Domingo 14º del T.O. Ciclo C
Por: Álvaro Alemany Briz, S.J. (Publicado en Homilética. Sal Terrae)
Las lecturas de hoy nos sitúan en un horizonte de totalidad. «¡Aclamad al Señor, tierra entera!»: hemos repetido con el Salmo. «La mies es abundante», señala Jesús en el evangelio. Por eso, la convocatoria que hace a trabajar en el campo del mundo para anunciar el Reino, desborda toda restricción. El evangelista Lucas cuenta primero un envío de los Doce, imagen simbólica de las doce tribus del nuevo Israel; ahora el número de enviados se multiplica, la misión se ensancha hasta alcanzar “todos” los lugares donde Jesús quiere hacerse presente. En esa dilatación personal y geográfica hay también implícita una extensión temporal, que llega hasta nosotros hoy. La misión de trasmitir la buena noticia es general, no queda reservada a un grupo de selectos, de preparados, de adictos. Todos estamos llamados a ponernos en marcha, también quienes ahora acogemos su Evangelio. Basta darse por aludidos. Y salir de nuestros repliegues personales para levantar nuestra vista hacia el horizonte, hacia la mies sin recoger, hacia las necesidades y los anhelos de la gente.
Difundir la paz
Evidentemente, el modo de llevar a cabo esa misión no es único: no se trata solo de salir itinerantes, de dos en dos. La variedad de circunstancias y situaciones de nuestro mundo es más compleja que la Galilea rural de tiempos de Jesús. Necesitamos emprender caminos específicos. Pero la propuesta central sigue siendo la misma: somos requeridos a anunciar y transmitir la paz, con toda la plenitud que encierra ese término para la mentalidad judía.

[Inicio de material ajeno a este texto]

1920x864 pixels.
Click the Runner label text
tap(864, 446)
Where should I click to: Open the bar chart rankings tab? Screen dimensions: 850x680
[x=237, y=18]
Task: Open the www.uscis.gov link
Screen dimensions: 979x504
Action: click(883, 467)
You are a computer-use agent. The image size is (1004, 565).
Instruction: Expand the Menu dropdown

La paz, que la lectura profética anunciaba como un torrente de consuelo y alegría para las gentes. Aquella que va reposando en todas las casas, en todas las situaciones. La que sana, que libera, que somete demonios de inhumanidad. Jesús no promete un éxito fácil: «Os mando como corderos en medio de lobos». Nuestra única gloria es la cruz de Jesucristo, como dice Pablo en la 2ª lectura.

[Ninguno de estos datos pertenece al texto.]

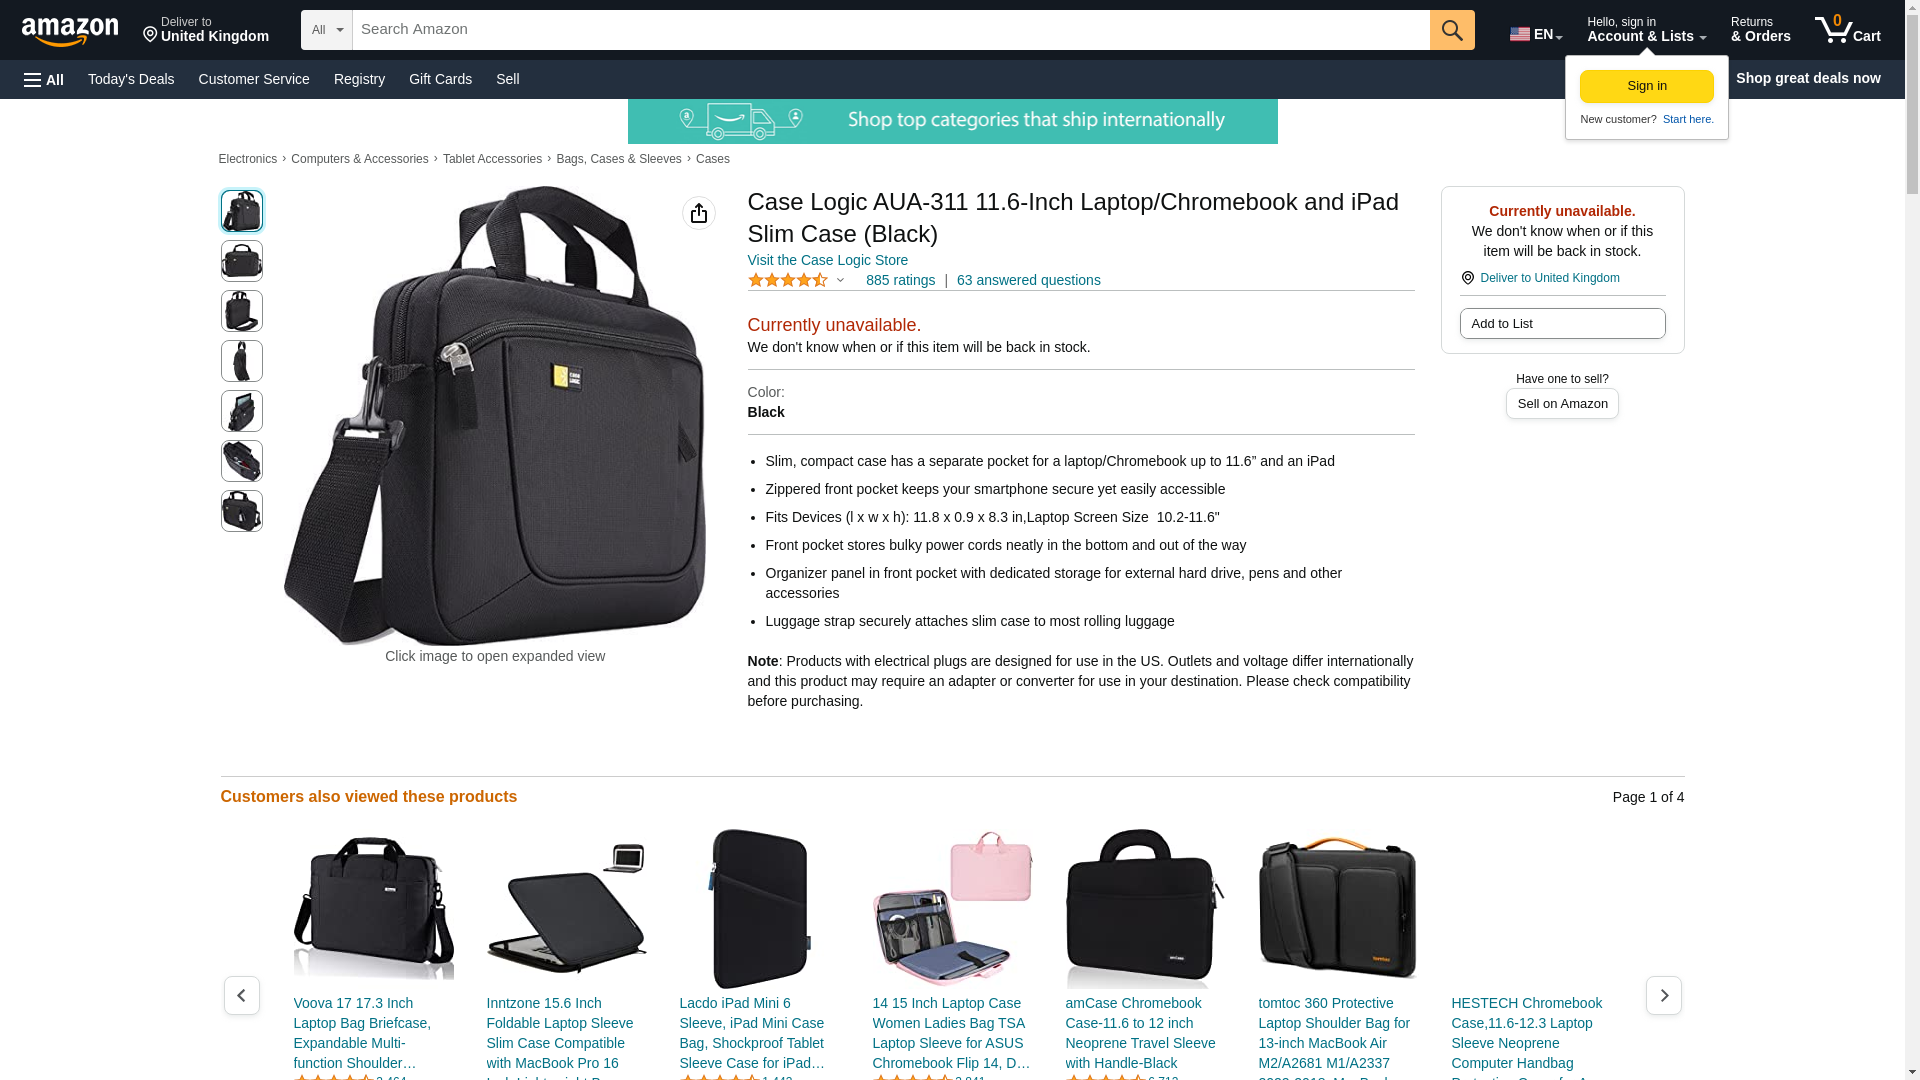Viewport: 1920px width, 1080px height.
Task: Open the search category All dropdown
Action: 326,30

Va a haber personas y situaciones que se resistan a acoger a los mensajeros de paz. Nada se va a forzar, nada se va a imponer. Por eso el anuncio del Reino solo se puede hacer desarmado, sin aprovisionamiento, sin reservas ni repuestos, a pie desnudo, a pecho abierto, en gratuidad. No tenemos intereses ocultos, dobles intenciones, cuotas de mercado que conseguir. Es un don que ofrecemos, porque a nosotros mismos nos colma. Para transmitir la paz, hay que vivirla en la propia vida. Difundir la Buena Noticia es contagiarla
Acercar el Reino
«Está cerca el Reino de Dios»: sea cual sea la acogida que tenga este anuncio insospechado, sea cual sea la realidad con que se confronte, nada va a impedir que el proyecto amoroso de Dios vaya impregnando y transformando todo. La fuerza escondida del Reino no viene de nosotros. Pero tenemos el encargo de aproximarlo, de hacerlo cercano a toda persona, a toda situación.
No se nos piden grandes dotes comerciales, sino sensibilidad para descubrir y hacer descubrir los signos discretos de esa cercanía, convencimiento para hacerla vida en nuestro entorno. La Eucaristía que celebramos es ya presencia y celebración del Reino. Cristo se nos ofrece en ella como Paz para todos nosotros, para nuestro mundo entero. Y desde ella, como a aquellos discípulos de entonces, nos envía más allá de nuestras fronteras, de nuestros círculos confortables: « ¡Poneos en camino!».